Set down the line containing "Task: Show the 2 Quote Tweets" and each line after it through the last line of the records, exactly, leaving pictures out.

━━ Supplied records ━━

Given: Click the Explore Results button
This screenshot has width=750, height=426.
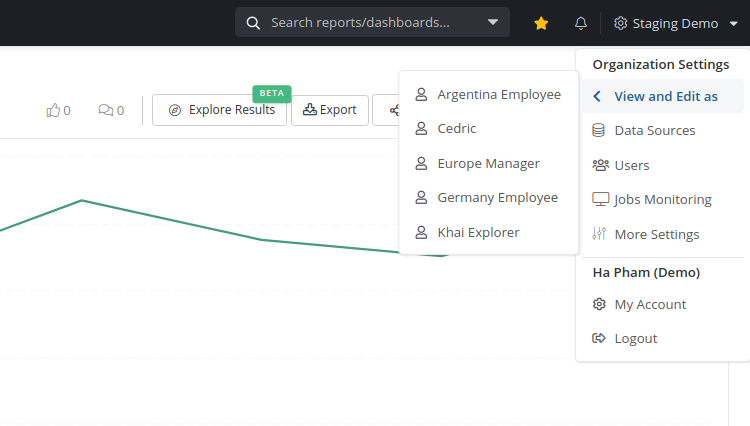Looking at the screenshot, I should (220, 110).
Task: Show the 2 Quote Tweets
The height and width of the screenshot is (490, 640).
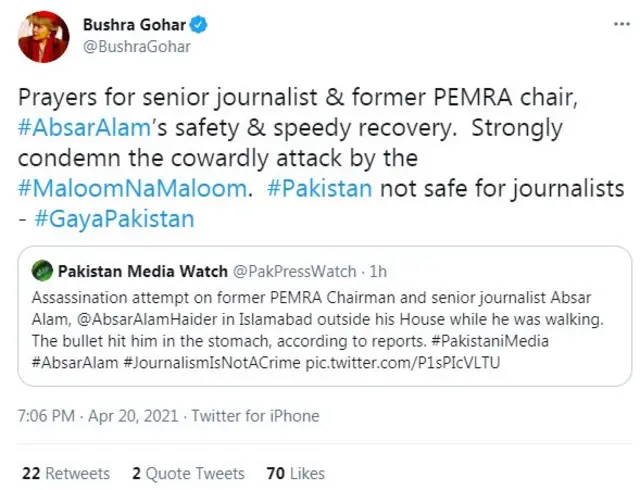Action: [x=187, y=473]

━━━

*Result of this exercise:*
Task: Show the 2 Quote Tweets
The height and width of the screenshot is (490, 640).
Action: [x=187, y=473]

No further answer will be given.